多発性骨髄腫は治る病気じゃなかった。症状に応じて適切に治療しながら、一生つきあっていかなければならない病気だった。心肺停止寸前の状況から生還した宮川花子に、医師は神妙な顔で大助からの「伝言」を告げるのだった。本稿は、宮川大助・花子『なにわ介護男子』(主婦の友社)の一部を抜粋・編集したものです。

緊急事態宣言の初日に
退院するも病状はまた悪化

 2020年4月7日、新型コロナウイルスの感染拡大により東京、神奈川、埼玉、千葉、大阪、兵庫、福岡の7都府県に緊急事態宣言が出されました。私(編集部注/宮川花子)が退院した4月16日は、その対象区域が全国に拡大された日。日本中の人々が得体の知れない感染症におびえながら生活する重苦しい日々が始まったのです。しかし、この段階ではまだ誰も、あんなに長い期間になるとは想像していなかったのではないでしょうか。私も、なにはともあれ、自分が退院できたことにほっとして、リハビリに精を出す日々を過ごしていました。

 ところが早くも1カ月後、がんを示す数値(フリーライトチェーン)が悪化してしまいます。

 がっかりしなかったと言えばうそになりますが、気持ちを切り替えて週1回の抗がん剤治療を再開しました。それでなくても多発性骨髄腫は免疫力が低下する病気です。そんながんとの闘いに加えて、コロナウイルスから身を守る闘いにも気が抜けず、大助くんともども細心の注意を払ってステイホームの日々を過ごすことに。NHK・Eテレ「すてきにハンドメイド」や山陰放送「宮川大助・花子のハテはてな?」などもすべてリモートで出演しました。

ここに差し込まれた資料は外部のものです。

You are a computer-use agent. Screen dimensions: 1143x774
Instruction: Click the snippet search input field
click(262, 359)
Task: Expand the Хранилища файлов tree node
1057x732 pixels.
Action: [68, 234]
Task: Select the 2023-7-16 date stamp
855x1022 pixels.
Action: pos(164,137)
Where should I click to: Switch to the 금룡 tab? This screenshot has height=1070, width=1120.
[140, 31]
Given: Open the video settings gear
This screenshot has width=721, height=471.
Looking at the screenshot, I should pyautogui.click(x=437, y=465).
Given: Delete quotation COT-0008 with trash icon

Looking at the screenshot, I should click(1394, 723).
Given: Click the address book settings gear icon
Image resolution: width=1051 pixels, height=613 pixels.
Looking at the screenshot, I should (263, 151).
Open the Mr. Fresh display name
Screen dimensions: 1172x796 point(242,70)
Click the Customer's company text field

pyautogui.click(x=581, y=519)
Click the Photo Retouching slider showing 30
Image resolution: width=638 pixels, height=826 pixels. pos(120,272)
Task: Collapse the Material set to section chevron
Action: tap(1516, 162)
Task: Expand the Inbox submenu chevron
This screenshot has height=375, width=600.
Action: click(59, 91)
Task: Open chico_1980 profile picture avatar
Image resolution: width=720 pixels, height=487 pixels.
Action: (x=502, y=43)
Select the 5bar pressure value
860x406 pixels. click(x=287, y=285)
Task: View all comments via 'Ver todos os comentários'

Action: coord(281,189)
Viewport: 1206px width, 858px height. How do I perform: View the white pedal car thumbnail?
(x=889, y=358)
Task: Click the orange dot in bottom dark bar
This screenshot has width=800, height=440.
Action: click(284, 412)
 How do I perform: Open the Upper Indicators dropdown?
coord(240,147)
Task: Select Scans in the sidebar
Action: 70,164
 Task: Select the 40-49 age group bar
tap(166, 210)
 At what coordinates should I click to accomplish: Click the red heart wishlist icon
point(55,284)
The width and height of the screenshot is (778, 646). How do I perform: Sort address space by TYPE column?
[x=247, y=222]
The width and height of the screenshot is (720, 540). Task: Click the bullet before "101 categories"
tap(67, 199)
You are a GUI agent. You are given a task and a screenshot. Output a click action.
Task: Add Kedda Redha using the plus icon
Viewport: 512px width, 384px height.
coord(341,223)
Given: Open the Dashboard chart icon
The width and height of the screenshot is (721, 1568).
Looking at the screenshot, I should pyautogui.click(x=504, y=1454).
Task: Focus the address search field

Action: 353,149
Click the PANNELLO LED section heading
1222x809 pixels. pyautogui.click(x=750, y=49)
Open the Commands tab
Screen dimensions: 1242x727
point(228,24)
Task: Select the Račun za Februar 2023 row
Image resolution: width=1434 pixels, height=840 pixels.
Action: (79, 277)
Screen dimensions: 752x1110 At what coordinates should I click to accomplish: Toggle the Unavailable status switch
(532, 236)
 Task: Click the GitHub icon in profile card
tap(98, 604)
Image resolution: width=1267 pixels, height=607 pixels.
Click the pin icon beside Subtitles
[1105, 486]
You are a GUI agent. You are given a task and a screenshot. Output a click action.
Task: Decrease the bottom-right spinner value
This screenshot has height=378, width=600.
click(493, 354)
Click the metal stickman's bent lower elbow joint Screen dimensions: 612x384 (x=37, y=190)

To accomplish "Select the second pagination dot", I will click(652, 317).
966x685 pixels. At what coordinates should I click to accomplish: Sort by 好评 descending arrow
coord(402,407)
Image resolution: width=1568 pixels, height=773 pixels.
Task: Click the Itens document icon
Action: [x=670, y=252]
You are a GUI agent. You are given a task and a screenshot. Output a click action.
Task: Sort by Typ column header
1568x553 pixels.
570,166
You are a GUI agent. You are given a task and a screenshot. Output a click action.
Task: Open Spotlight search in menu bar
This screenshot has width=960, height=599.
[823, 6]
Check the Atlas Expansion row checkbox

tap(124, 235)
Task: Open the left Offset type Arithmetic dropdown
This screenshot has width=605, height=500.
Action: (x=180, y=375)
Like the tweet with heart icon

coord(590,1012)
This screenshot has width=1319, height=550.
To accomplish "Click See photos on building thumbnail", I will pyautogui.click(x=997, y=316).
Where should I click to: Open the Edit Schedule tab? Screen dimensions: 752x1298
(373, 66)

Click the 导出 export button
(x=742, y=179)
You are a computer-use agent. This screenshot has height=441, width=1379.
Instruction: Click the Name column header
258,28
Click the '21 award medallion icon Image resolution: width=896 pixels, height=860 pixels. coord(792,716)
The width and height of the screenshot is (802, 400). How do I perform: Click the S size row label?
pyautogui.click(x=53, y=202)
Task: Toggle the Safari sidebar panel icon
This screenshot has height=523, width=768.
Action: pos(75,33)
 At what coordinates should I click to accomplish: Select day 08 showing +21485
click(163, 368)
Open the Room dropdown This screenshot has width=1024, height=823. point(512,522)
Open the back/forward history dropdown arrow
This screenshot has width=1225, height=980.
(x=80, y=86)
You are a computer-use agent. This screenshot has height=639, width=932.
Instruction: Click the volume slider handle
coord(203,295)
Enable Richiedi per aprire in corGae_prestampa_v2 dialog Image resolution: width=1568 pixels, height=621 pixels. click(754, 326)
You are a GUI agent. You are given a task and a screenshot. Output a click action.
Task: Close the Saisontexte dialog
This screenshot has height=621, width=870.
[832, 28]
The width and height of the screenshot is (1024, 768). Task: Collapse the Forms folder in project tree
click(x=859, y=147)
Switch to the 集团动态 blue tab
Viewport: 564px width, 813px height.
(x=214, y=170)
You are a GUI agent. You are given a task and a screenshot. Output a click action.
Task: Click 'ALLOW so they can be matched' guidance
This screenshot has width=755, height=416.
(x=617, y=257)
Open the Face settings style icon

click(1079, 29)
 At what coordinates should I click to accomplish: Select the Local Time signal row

 翌年2021年も年明け早々の1月8日、2回目の緊急事態宣言が発令され、世の中は依然、コロナ一色です。毎年恒例のNHK「新春生放送!」への出演や成田山大阪別院の節分豆まき式への参加もなく、結果的にこの年は、前著『あわてず、あせらず、あきらめず』の準備に力を注ぐことになりました。

 とはいえ、芸人の仕事を忘れたわけではありません。12月19日、地元・奈良県生駒市で2年半ぶりの舞台に出演。じつはこのとき、ちょっとしたサプライズを仕掛けたんです。舞台袖で「あっ、できそう!」とひらめいたのがきっかけでした。

 緞帳が上がると「車椅子に乗っているのは花子ではなく大助」という仕掛けです。しかも、それを花子が押しながらステージ中央に進んでいくのですから、お客さまはきっと驚くはずだと思いました。